Metadata and PDF

Metadata is hidden information in a computer file that may contain potentially dangerous or embarrassing information or lead to an accidental disclosure. In Office documents, there are many instances of data hidden in files– such as Word’s Track Changes– that have been highly publicized.

For the most part, PDF is immune to these issues. PDFs represent the visual display as it will be printed. Still, it is a good idea to understand what if any risks are associated with PDF and metadata.

Note: This article was written before Acrobat 8 which includes the “Examine Document” tool which offers powerful metadata removal. Acrobat X offers a “salt the earth” option called “Sanitize Document”.

PDF and Metadata Issues

PDF can support a wide variety of user-designated metadata by using special tools Adobe offers to developers to take advantage of XMP– the Extensible Metadata Platform.

Practicaly, however, use of other metadata structures is very unusual. In fact, I’ve never seen it in the Legal market as it requires special development tools to insert the metadata in the PDF. No common desktop tool including Office tools offer the ability to insert anything other than title, subject, author and keywords.

When saving back to Word from Acrobat, your firm’s house styles are not maintained (an unlikely but possible concern that some firms have shared with me), so no issue there.

So, realistically, here is what firms should be concerned about before sending out a PDF:

Are the Title, Subject, Author and Keyword fields empty?
Can be performed manually via Document Properties–>Description or in batch in Acrobat Professional.
Are there annotations on the document?
Can be deleted using the Comments tab in Acrobat or in batch in Acrobat Professional.
Is there anything damaging in the document itself?
e.g. Was it created with Track Changes showing in the Word document. Are there items that need to be redacted?
You should use a good redaction tool such as Appligent’s Redax <http://www.appligent.com>
Has someone added unusual metadata?
Go to File–>Document Properties and click on the Additional Metadata button. You will see a number of default metadata options here, none of which are populated by Office apps other than Title, Subject, Author and Keywords. You can delete these placeholders if needed, but since there is no data there, it should not be a concern.

When you really want to be sure– Flattening

You can eliminate all data in a PDF file by “flattening” it to a TIFF file. Choose File–>Save As and choose TIFF. Acrobat will create a series of numbered pages. E.g.
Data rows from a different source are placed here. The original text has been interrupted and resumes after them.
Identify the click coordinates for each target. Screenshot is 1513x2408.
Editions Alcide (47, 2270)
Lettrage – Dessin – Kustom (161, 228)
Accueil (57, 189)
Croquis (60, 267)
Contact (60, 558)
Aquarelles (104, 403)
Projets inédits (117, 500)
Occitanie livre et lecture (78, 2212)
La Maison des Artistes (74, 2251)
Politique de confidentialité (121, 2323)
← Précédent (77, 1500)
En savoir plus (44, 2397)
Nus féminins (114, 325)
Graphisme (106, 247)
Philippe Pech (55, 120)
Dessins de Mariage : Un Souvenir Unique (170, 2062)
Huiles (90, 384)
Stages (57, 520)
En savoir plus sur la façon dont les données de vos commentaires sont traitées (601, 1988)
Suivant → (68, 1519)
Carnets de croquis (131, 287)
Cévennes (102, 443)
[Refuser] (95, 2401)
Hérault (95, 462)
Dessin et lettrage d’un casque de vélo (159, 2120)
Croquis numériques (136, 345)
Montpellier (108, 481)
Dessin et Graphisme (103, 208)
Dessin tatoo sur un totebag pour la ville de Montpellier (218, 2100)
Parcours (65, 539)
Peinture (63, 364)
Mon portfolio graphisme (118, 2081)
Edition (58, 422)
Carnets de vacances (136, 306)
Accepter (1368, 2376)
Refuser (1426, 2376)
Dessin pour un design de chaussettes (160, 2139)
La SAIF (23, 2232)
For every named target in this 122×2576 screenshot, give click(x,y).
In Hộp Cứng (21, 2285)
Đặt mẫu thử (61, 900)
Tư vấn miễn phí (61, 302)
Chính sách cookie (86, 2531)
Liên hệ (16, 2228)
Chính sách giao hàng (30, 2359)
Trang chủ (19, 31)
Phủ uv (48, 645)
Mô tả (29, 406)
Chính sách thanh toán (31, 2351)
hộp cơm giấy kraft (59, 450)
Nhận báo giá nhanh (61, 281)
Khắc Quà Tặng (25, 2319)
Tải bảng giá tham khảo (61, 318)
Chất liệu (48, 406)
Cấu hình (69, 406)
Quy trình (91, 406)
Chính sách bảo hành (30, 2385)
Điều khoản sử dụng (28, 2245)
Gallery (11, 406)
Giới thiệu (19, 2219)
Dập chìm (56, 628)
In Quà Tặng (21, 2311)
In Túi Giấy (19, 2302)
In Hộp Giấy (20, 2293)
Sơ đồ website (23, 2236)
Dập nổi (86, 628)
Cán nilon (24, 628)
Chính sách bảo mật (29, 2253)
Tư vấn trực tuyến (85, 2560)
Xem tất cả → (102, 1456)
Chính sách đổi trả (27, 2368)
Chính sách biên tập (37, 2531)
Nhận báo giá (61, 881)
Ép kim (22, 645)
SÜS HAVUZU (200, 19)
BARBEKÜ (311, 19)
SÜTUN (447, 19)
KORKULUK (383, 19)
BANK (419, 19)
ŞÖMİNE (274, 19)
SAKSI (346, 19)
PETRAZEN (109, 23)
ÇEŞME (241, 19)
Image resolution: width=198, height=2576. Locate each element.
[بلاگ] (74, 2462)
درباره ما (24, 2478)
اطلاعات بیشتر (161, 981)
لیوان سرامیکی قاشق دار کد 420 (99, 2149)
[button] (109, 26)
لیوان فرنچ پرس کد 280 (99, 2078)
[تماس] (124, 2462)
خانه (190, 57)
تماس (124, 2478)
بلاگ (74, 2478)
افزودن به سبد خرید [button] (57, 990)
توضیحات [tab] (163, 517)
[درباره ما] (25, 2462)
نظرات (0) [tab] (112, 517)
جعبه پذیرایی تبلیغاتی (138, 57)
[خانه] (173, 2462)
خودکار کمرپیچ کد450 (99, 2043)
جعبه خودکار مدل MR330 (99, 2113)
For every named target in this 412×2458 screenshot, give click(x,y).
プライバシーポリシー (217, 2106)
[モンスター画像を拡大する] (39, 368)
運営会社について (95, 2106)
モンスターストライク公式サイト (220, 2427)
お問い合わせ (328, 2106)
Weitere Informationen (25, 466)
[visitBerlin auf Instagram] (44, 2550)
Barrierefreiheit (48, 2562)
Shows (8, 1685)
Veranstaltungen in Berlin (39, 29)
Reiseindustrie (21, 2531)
If you have document.pdf wih three pages, you will get:
– document-1.tif
– document-2.tif
– document-3.tif

You can also convert PDF files to TIFF using Batch Processing in Acrobat Professional.

Final Thoughts and Best Practices
Unlike Office Tools, metadata doesn’t get into PDF accidentally. You have to try really hard to put it there.

As a best practice, it is a good idea to use a tool such as Payne Software’s Metadata Assistant to remove metadata in Word prior to producing a PDF.

One positive step you can do to limit transfer of information to Acrobat is to modify the defaults of Acrobat’s one-button PDF Creators. In Word with no documents open, go to the Adobe PDF Menu and choose Change Conversion Settings. Deselect “Convert Document Information” and click OK. Quit Word to make the settings persistent. With this setting changed, the only piece of information you’ll ever see converted is the Title of the document.

One thing to think about is your firm’s risk tolerance. Are you going to mitigate risk or try to eliminate it? About the only way to eliminate risks associated with documents is to never send them outside your firm. Since that is not practical, Acrobat and PDF offers a proven, safe platform for reliably sharing documents with minimal risk– right out of the box.